** Consegna **
Riscrivi tutti i record qui sotto sostituendo "Instruction" con "Command" e lascia invariato il resto.

** Dati mostrati **
# # # # # # #

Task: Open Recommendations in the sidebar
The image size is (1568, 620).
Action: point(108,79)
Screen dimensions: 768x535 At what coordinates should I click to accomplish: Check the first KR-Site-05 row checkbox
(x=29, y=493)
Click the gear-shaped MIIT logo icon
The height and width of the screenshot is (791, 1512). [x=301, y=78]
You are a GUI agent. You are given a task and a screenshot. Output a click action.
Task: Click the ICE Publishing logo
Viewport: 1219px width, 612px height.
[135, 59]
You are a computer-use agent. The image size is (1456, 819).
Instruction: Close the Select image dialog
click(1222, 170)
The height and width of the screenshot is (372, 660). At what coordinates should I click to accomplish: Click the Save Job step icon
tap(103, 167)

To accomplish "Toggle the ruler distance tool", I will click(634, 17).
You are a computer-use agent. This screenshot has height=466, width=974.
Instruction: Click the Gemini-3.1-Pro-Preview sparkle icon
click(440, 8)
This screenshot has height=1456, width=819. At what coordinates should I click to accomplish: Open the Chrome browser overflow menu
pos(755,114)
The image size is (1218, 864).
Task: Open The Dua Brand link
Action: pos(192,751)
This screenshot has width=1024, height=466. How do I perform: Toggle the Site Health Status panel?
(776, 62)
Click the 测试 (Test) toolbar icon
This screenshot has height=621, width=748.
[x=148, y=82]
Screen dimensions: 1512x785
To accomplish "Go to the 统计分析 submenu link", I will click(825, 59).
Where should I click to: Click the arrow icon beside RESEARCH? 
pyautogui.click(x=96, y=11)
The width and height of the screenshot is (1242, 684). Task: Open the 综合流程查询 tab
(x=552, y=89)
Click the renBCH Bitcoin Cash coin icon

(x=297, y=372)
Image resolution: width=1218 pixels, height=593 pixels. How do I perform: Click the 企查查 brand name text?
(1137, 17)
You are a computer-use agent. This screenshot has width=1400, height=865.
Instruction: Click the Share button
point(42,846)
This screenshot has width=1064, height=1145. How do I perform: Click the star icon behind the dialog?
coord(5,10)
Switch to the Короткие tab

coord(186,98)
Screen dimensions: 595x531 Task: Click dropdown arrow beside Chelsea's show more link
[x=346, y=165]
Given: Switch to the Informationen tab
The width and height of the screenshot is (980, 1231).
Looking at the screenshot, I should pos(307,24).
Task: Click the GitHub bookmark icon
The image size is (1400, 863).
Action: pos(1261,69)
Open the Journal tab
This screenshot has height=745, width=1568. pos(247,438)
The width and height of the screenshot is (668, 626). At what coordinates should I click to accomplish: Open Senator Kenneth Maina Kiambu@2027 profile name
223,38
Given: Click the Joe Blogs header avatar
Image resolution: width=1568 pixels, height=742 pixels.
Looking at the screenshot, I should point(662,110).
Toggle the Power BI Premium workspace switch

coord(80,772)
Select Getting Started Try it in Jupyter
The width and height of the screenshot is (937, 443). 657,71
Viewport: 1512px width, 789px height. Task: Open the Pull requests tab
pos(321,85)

# # # # # # #

** Risposta **
Task: Open Recommendations in the sidebar
The image size is (1568, 620).
Action: point(108,79)
Screen dimensions: 768x535 At what coordinates should I click to accomplish: Check the first KR-Site-05 row checkbox
(x=29, y=493)
Click the gear-shaped MIIT logo icon
The height and width of the screenshot is (791, 1512). [x=301, y=78]
You are a GUI agent. You are given a task and a screenshot. Output a click action.
Task: Click the ICE Publishing logo
Viewport: 1219px width, 612px height.
[135, 59]
You are a computer-use agent. The image size is (1456, 819).
Command: Close the Select image dialog
click(1222, 170)
The height and width of the screenshot is (372, 660). At what coordinates should I click to accomplish: Click the Save Job step icon
tap(103, 167)

To accomplish "Toggle the ruler distance tool", I will click(634, 17).
You are a computer-use agent. This screenshot has height=466, width=974.
Command: Click the Gemini-3.1-Pro-Preview sparkle icon
click(440, 8)
This screenshot has height=1456, width=819. At what coordinates should I click to accomplish: Open the Chrome browser overflow menu
pos(755,114)
The image size is (1218, 864).
Task: Open The Dua Brand link
Action: pos(192,751)
This screenshot has width=1024, height=466. How do I perform: Toggle the Site Health Status panel?
(776, 62)
Click the 测试 (Test) toolbar icon
This screenshot has height=621, width=748.
[x=148, y=82]
Screen dimensions: 1512x785
To accomplish "Go to the 统计分析 submenu link", I will click(825, 59).
Where should I click to: Click the arrow icon beside RESEARCH? 
pyautogui.click(x=96, y=11)
The width and height of the screenshot is (1242, 684). Task: Open the 综合流程查询 tab
(x=552, y=89)
Click the renBCH Bitcoin Cash coin icon

(x=297, y=372)
Image resolution: width=1218 pixels, height=593 pixels. How do I perform: Click the 企查查 brand name text?
(1137, 17)
You are a computer-use agent. This screenshot has width=1400, height=865.
Command: Click the Share button
point(42,846)
This screenshot has width=1064, height=1145. How do I perform: Click the star icon behind the dialog?
coord(5,10)
Switch to the Короткие tab

coord(186,98)
Screen dimensions: 595x531 Task: Click dropdown arrow beside Chelsea's show more link
[x=346, y=165]
Given: Switch to the Informationen tab
The width and height of the screenshot is (980, 1231).
Looking at the screenshot, I should pos(307,24).
Task: Click the GitHub bookmark icon
The image size is (1400, 863).
Action: pos(1261,69)
Open the Journal tab
This screenshot has height=745, width=1568. pos(247,438)
The width and height of the screenshot is (668, 626). At what coordinates should I click to accomplish: Open Senator Kenneth Maina Kiambu@2027 profile name
223,38
Given: Click the Joe Blogs header avatar
Image resolution: width=1568 pixels, height=742 pixels.
Looking at the screenshot, I should point(662,110).
Toggle the Power BI Premium workspace switch

coord(80,772)
Select Getting Started Try it in Jupyter
The width and height of the screenshot is (937, 443). 657,71
Viewport: 1512px width, 789px height. Task: Open the Pull requests tab
pos(321,85)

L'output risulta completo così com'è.